O presidente dos Estados Unidos, Donald Trump, anunciou na quinta-feira (30) que o Conselho de Paz chegou a um acordo para o desarmamento do Hamas e dos demais grupos armados da Faixa de Gaza. O anúncio abre uma possível saída para o principal impasse da trégua, mas ainda não representa o fim do conflito: Israel não confirmou a adesão ao texto e as partes discordam sobre quem deverá cumprir sua obrigação primeiro.

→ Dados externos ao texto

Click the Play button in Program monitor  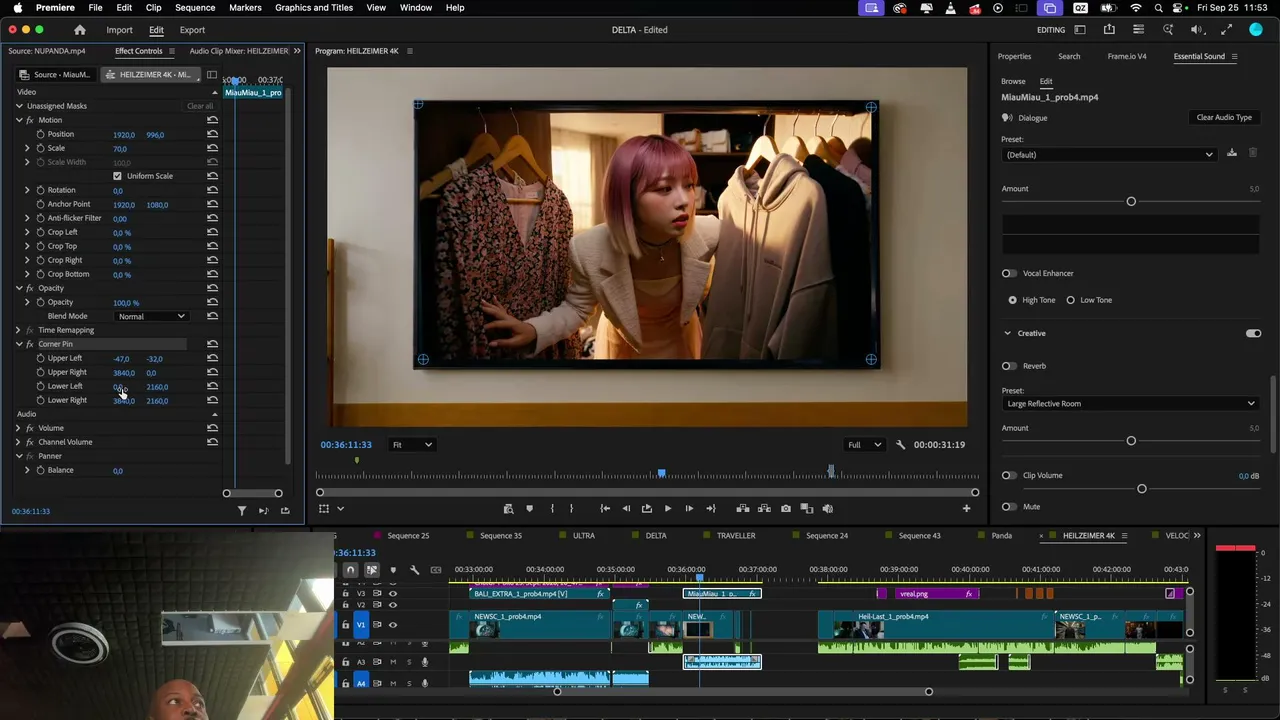click(x=667, y=508)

Se for executado, o acordo ligará a entrega das armas à retirada gradual das tropas israelenses. Uma força internacional e uma nova polícia palestina assumiriam a segurança, enquanto Gaza passaria a ser administrada por um comitê palestino sem integrantes do Hamas. O plano também permitiria ampliar a ajuda humanitária e iniciar uma reconstrução hoje travada pela insegurança e pela permanência militar israelense em grande parte do território.

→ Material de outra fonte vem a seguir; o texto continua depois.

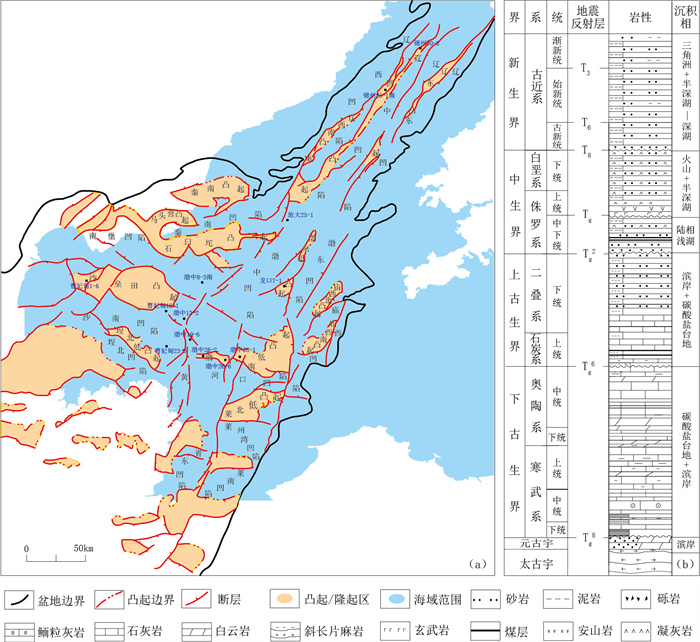
Task: Click the 凸起边界 legend line symbol
Action: click(110, 600)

Trump classificou o acerto como um marco do plano dele de 20 pontos para Gaza. Segundo ele, o desarmamento será dividido em etapas e o Exército de Israel recuará à medida que cada fase for concluída. Egito, Catar e Turquia participaram das negociações realizadas no Cairo.
O ponto decisivo, porém, continua aberto.

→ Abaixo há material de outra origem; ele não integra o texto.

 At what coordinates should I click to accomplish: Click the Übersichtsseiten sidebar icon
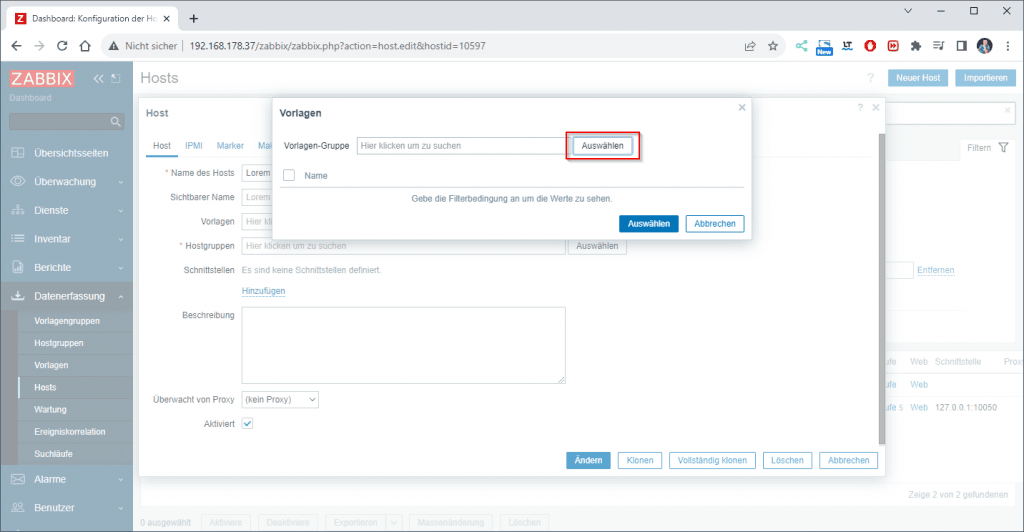(x=17, y=152)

Hamas exige retirada antes de entregar armas
O dirigente do Hamas Ghazi Hamad, que participou das negociações, confirmou nesta sexta-feira (31) a existência de um “marco abrangente”. Ele afirmou, no entanto, que o grupo só entregará suas armas depois que Israel cumprir compromissos assumidos na primeira etapa da trégua.

O Hamas cobra o fim dos ataques israelenses, o recuo das tropas às posições ocupadas em outubro de 2025 e o aumento da entrada de alimentos, medicamentos e outros produtos em Gaza. Depois disso, as armas seriam transferidas ao Comitê Nacional para a Administração de Gaza, conhecido pela sigla NCAG.
Israel sustenta a ordem inversa. Um representante israelense afirmou que o país não recuará para além da chamada Linha Amarela antes do desarmamento do Hamas e da desmilitarização completa de Gaza. O governo israelense também considerou insuficiente o documento de 15 pontos discutido pelos mediadores.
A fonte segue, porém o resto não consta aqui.